ImPort Stanley is weekly series about life and discoveries by a recent “import” to Port Stanley, ON. Access previous posts on everything from shopping to hotels and our beaches by clicking the tag ImPort Stanley.
Can anyone explain Port Stanley’s new parking rules to me, in three sentences or less? It’s a pebble in our sandal, for sure.
It’s a long weekend and here on the shore of Lake Erie, there will be more cars than places to park. Parking is a problem everywhere. Here in Port Stanley, the situation is fluid.
The municipality now enforces paid parking from May 1 – September 30 at $4 per hour to a max of $20. Or, $30 if you’re pulling a trailer. But there is also a season-pass option – $100 bucks to park as often as you want, $120 with a boat trailer.

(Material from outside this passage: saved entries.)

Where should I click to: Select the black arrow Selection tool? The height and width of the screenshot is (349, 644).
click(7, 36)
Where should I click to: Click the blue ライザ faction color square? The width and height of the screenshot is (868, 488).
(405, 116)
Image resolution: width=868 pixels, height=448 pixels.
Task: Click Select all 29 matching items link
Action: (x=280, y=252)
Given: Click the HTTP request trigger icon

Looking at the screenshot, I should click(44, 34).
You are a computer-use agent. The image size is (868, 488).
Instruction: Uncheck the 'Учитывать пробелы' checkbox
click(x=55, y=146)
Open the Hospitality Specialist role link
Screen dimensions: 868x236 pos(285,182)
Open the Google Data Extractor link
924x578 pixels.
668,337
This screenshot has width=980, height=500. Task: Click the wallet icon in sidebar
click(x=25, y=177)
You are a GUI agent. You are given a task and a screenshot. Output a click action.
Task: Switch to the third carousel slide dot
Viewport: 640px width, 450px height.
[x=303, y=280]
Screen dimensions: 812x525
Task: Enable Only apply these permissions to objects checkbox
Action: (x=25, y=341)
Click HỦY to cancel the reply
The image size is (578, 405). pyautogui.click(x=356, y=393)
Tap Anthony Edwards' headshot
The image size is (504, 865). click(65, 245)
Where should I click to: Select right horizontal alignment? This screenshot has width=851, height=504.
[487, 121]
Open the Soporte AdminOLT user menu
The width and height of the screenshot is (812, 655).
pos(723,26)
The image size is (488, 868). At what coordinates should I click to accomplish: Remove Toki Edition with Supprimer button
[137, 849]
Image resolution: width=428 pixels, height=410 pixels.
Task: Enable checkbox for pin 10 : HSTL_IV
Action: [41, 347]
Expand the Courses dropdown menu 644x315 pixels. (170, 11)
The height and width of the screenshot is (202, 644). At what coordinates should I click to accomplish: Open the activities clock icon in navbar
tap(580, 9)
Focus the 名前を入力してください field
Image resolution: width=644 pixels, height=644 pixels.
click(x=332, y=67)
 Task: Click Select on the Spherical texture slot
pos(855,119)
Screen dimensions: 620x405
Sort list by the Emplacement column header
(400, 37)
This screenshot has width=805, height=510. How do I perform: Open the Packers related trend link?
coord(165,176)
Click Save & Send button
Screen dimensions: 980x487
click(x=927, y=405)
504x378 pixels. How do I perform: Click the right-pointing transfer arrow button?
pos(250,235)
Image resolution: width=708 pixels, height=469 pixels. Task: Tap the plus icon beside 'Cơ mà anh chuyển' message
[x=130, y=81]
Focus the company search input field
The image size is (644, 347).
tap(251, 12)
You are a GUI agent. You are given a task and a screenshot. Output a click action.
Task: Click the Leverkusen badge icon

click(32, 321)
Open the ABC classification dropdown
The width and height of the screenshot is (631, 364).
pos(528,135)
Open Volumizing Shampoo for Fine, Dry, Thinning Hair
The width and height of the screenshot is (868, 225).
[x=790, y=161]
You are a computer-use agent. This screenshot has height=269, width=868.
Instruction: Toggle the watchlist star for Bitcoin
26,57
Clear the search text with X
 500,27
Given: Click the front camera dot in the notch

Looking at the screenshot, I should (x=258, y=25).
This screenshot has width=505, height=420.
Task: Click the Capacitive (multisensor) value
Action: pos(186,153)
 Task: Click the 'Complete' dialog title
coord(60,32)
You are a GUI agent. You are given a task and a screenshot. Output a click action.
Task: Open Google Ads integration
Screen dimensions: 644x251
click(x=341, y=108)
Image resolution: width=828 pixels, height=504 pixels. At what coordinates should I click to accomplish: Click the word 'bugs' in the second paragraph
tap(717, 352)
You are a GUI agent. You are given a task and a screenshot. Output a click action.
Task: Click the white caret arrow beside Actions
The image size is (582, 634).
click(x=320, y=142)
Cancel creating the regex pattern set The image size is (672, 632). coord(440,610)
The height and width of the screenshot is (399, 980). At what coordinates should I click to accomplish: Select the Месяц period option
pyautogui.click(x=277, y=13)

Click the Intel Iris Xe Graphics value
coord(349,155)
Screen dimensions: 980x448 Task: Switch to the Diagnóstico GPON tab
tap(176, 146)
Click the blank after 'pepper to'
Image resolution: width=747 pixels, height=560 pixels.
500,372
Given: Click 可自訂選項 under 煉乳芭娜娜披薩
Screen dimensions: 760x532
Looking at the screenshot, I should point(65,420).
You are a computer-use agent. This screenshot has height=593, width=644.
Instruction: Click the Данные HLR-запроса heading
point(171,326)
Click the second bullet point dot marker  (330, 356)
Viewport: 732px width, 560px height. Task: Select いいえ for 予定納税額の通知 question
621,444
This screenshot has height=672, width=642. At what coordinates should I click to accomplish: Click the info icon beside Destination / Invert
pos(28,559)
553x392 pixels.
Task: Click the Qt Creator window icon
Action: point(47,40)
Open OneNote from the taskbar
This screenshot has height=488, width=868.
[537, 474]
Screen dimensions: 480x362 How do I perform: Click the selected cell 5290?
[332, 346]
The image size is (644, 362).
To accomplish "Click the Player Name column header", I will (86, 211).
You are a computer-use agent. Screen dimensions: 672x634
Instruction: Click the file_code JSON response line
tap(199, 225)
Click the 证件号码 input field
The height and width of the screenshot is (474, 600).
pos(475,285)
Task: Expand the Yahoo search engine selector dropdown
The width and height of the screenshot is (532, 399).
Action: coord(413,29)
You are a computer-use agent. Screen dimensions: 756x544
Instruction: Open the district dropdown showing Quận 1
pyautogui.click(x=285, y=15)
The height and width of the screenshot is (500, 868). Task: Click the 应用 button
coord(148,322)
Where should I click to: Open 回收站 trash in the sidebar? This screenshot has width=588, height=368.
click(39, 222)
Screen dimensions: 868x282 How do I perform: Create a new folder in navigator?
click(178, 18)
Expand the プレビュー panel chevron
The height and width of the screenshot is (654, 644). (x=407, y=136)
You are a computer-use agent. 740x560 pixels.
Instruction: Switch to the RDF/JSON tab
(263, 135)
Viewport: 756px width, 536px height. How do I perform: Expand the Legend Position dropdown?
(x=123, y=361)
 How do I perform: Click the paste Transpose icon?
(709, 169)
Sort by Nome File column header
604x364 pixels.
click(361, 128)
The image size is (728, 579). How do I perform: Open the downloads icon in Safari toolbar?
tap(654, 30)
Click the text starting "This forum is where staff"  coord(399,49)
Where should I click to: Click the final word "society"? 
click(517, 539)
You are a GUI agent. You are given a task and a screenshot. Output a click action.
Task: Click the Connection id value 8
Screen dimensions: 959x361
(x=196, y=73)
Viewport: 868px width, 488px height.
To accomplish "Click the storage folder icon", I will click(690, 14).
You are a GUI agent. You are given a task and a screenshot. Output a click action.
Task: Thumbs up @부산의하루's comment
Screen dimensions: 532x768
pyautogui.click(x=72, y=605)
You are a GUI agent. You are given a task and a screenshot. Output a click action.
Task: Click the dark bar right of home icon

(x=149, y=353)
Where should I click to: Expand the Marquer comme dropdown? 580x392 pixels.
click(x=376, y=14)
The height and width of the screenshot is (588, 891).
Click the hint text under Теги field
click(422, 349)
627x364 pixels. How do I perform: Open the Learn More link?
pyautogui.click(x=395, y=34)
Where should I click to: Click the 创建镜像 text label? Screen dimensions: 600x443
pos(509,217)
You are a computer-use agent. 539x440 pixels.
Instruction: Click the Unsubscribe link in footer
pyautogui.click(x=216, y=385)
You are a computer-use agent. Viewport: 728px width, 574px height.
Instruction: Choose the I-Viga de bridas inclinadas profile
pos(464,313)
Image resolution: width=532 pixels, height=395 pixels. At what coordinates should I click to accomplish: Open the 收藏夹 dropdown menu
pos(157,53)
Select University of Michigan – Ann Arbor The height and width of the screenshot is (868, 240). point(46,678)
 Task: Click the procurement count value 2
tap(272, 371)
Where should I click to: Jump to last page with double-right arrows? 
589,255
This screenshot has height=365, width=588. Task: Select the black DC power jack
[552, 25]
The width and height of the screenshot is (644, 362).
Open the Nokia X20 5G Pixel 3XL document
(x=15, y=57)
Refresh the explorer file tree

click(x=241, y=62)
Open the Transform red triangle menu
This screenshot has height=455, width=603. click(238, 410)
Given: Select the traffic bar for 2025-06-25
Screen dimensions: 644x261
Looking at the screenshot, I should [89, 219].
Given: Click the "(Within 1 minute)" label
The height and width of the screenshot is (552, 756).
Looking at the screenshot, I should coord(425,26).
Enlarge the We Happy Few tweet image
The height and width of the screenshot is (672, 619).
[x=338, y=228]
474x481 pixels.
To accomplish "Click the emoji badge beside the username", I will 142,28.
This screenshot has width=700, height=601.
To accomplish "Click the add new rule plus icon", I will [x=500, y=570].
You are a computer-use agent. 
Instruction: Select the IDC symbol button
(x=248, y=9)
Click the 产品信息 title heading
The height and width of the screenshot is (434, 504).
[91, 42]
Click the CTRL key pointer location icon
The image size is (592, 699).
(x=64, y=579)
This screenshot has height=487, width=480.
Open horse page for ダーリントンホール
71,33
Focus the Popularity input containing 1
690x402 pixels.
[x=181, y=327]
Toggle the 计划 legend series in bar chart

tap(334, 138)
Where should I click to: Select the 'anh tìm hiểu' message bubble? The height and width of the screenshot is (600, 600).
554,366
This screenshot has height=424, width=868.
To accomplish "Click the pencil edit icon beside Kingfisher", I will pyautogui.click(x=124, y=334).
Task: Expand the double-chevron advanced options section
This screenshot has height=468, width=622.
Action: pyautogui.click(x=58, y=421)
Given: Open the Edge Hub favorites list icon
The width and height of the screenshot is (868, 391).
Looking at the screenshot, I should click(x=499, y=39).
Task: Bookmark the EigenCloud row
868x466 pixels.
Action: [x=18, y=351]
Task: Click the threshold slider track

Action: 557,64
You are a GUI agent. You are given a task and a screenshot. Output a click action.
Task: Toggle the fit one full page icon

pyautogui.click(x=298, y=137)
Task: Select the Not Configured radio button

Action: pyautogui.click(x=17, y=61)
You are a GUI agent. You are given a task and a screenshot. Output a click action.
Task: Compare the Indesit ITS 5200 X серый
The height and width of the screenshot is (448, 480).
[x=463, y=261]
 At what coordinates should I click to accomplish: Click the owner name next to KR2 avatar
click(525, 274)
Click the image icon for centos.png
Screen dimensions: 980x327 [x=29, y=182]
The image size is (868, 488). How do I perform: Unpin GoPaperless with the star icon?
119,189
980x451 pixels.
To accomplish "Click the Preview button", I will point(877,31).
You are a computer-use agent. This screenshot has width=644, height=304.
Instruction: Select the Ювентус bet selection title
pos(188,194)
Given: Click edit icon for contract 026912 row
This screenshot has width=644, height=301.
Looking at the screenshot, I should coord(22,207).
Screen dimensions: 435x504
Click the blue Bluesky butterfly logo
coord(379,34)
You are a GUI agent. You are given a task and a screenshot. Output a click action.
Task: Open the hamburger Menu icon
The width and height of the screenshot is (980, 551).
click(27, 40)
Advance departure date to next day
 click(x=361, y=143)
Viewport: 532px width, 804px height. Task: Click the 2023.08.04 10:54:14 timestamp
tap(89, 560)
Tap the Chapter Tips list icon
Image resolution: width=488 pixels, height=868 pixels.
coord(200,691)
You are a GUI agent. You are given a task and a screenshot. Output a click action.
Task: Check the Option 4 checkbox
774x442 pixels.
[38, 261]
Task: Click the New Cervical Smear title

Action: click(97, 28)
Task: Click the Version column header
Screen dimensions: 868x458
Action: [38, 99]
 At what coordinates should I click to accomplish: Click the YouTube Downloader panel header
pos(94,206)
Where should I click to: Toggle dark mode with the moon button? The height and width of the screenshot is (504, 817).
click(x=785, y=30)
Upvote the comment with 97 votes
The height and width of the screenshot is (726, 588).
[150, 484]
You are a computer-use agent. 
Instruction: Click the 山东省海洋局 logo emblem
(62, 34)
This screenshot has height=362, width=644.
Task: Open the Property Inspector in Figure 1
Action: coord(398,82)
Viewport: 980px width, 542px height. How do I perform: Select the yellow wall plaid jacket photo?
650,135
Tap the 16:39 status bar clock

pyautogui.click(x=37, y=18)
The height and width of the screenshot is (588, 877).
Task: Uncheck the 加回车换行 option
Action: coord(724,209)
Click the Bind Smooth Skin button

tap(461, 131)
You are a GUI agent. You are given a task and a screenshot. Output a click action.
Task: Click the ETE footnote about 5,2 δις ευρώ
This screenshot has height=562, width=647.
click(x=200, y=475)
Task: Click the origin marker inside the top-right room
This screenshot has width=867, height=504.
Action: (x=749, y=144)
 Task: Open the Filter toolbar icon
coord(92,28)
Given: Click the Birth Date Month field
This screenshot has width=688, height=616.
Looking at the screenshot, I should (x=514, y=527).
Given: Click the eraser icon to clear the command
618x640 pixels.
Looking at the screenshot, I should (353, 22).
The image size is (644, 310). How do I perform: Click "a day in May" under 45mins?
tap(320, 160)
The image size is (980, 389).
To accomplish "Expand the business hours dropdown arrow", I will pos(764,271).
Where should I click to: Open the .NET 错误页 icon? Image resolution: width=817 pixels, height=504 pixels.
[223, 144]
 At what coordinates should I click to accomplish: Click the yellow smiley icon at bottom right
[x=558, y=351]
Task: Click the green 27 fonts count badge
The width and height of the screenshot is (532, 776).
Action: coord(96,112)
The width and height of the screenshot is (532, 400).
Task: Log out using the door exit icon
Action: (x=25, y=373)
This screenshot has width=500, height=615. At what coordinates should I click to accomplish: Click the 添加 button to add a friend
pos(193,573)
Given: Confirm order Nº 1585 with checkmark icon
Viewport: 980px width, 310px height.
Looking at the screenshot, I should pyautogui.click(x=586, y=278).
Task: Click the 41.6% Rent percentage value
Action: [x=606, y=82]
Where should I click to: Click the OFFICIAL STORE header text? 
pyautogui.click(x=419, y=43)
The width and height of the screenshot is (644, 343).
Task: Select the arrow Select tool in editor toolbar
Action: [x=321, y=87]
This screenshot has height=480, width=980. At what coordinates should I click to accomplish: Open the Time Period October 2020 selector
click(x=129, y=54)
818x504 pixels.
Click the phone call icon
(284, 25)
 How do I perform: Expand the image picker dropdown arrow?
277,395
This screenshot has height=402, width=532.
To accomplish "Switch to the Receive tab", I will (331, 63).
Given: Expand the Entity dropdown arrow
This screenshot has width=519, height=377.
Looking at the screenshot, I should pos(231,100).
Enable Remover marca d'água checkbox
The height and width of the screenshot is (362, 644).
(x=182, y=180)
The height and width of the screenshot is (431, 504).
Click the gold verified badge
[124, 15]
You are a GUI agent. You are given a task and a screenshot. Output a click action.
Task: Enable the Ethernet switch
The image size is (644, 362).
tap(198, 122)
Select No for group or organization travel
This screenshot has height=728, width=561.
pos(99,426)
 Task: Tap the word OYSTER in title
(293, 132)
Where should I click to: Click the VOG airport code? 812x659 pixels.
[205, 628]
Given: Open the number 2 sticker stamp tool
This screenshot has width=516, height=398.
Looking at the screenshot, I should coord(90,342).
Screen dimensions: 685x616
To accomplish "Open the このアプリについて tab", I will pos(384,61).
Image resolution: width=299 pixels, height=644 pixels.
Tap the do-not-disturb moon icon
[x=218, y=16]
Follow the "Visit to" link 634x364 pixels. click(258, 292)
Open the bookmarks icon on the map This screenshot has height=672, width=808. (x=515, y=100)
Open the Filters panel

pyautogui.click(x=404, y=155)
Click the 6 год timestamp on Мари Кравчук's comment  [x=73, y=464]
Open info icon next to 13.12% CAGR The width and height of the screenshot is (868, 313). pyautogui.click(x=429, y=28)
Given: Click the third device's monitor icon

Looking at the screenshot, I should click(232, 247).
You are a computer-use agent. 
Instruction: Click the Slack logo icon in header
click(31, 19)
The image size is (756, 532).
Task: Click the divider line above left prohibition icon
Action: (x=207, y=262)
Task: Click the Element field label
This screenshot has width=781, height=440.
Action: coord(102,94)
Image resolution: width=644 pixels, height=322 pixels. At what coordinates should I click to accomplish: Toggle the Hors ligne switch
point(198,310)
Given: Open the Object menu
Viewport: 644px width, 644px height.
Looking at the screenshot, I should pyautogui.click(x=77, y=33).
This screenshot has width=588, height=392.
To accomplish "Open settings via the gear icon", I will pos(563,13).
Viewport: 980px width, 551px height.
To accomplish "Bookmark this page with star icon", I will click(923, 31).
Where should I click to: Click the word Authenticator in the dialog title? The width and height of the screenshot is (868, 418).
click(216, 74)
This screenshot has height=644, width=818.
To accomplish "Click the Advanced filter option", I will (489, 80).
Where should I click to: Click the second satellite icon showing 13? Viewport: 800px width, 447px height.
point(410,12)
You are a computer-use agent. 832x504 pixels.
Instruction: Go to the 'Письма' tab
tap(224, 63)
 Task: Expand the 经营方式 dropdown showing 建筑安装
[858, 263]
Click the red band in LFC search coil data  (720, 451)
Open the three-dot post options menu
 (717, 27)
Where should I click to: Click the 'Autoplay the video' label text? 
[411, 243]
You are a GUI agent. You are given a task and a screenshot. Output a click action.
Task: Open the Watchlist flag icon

Something had to change for a couple of reasons. People don’t like to pay for parking, so some roam side streets looking for a free alternative. Most are respectful but some are not. They block fire hydrants and even double park when they run out of patience. They park between cottages, sticking out into two driveways, hop fences and run through private yards to reach the sand.
And it’s not confined to the main beach area, where the massive lot at GT’s fills up in a hot minute. It sometimes happens in the core of the village and anywhere within walking distance of Little Beach.
Reason #2: Central Elgin needs to get more money out of Port Stanley and it’s trying to do so without raising taxes. There are big plans for improvements in the coming years and they have to get funded somehow.
So, parking in the village was limited to two hours between 10 am and 5 pm. It now costs to park at several previously free parking lots. Paid lots are at the IDA, Little Beach, East Headlands, the Visitor Centre, and Erie Rest beach.
It’s a delicate balancing act between needing tourists and trying to force some of them to remember that this is our home. Council looked at the idea of painting parking spots on main streets but ultimately decided against it. They’d have to paint spots big enough to accommodate the largest vehicles, thereby deterring smaller ones from getting closer together. In short, they felt it would reduce the number of cars that could park.
The latest development is a rethink of the whole thing. This comes in reaction to an outcry from village merchants and others. The concept of paid parking has been in Port Stanley for less than a decade. There was outrage and, some said, lower tourism dollars when it was first brought in. Now it’s just part of the way of life here.
Two Forks backs onto the IDA lot which is now paid parking. So, this confuses me.
Some want to return to free core parking. Others say, make it free during the week and make visitors pay to park on weekends. It’s a work in progress for sure. And some villagers say enforcement isn’t happening yet. On our early morning walks, we see campers at Little Beach and along the harbour where they are “forbidden”. They come in late and leave early. I’m not saying anyone should take a chance. Just telling you what I’ve heard!
If you want to avoid paying for parking, make friends with someone who lives close to the action. Preferably someone who has a double driveway. That way, you can park at their place and not get in their way.
Or – and this is drastic – arrive by helicopter and rappel down to the lakeshore. No parking spot needed. However, I’m assuming only Tom Cruise would drop in this way.